Reputation: 2617
I am running simulations and fitting linear models with .lm.fit()
. Although extremely fast, this function does not provide the predictors' p-values. Is there a fast way to compute them (maybe from the values returned by .lm.fit()
)? I am aware of this method to calculate approximate p-values, but I need the exact ones.
Update:
Dirk Eddelbuettel provided the fastest way to fit the lm and Ben Bolker a method to compute the p-values, by combining both answers we get:
set.seed(101)
X <- cbind(1,matrix(1:10))
y <- rnorm(10)
mdl <- RcppArmadillo::fastLmPure(X, y)
pval <- 2*pt(abs(mdl$coefficients/mdl$stderr), mdl$df.residual, lower.tail=FALSE)
Upvotes: 5
Views: 1735
Reputation: 226192
Dirk's answer will be faster, but in case it's convenient here's the implementation in pure R (extracting the bits you need from summary.lm
, and assuming there are no issues with non-full-rank model matrices etc.)
Example:
set.seed(101)
X <- cbind(1,matrix(1:10))
y <- rnorm(10)
m <- .lm.fit(X,y)
p-value calcs:
rss <- sum(m$residuals^2)
rdf <- length(y) - ncol(X)
resvar <- rss/rdf
R <- chol2inv(m$qr)
se <- sqrt(diag(R) * resvar)
2*pt(abs(m$coef/se),rdf,lower.tail=FALSE)
Compare with:
coef(summary(lm(y~X-1)))[,"Pr(>|t|)"]
Upvotes: 6
Reputation: 368251
For this issue (of getting standard errors and hence p-values) I wrote three different versions of a function fastLm()
in package RcppArmadillo, RcppEigen and RcppGSL. Part of it is of course also just for exposition.

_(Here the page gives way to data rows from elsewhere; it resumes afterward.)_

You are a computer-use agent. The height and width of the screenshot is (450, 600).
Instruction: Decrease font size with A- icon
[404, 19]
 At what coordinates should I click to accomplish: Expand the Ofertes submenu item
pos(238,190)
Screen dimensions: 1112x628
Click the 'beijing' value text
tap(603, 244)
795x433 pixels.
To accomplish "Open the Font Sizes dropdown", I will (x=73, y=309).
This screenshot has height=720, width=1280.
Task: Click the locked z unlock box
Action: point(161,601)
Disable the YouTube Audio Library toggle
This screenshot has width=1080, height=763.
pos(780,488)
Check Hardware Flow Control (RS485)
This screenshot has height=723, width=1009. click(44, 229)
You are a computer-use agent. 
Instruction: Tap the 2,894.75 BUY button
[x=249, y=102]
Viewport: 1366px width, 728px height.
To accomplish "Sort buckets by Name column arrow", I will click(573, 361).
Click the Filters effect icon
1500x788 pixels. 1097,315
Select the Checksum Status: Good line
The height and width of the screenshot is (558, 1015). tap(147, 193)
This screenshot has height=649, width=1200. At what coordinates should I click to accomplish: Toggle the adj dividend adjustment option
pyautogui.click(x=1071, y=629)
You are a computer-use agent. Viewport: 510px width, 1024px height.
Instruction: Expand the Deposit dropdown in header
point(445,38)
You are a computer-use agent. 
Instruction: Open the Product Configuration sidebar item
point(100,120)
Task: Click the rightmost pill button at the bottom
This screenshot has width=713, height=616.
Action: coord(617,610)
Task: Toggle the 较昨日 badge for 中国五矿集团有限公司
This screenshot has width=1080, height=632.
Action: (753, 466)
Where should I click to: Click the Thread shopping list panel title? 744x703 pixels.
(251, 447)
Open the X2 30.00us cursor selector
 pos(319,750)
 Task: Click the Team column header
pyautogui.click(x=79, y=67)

But you could start there. Make sure you use the fastLmPure()
variants taking a vector and matrix and not the formula interface -- all the time is spent deparsing the formula.
Here, just for kicks, is the RcppArmadillo variant:
#include <RcppArmadillo.h>
using namespace Rcpp;
// [[Rcpp::export]]
List fastLm_impl(const arma::mat& X, const arma::colvec& y) {
int n = X.n_rows, k = X.n_cols;
arma::colvec coef = arma::solve(X, y); // fit model y ~ X
arma::colvec res = y - X*coef; // residuals
// std.errors of coefficients
double s2 = std::inner_product(res.begin(), res.end(),
res.begin(), 0.0)/(n - k);
arma::colvec std_err =
arma::sqrt(s2 *
arma::diagvec(arma::pinv(arma::trans(X)*X)));
return List::create(Named("coefficients") = coef,
Named("stderr") = std_err,
Named("df.residual") = n - k);
}
Upvotes: 2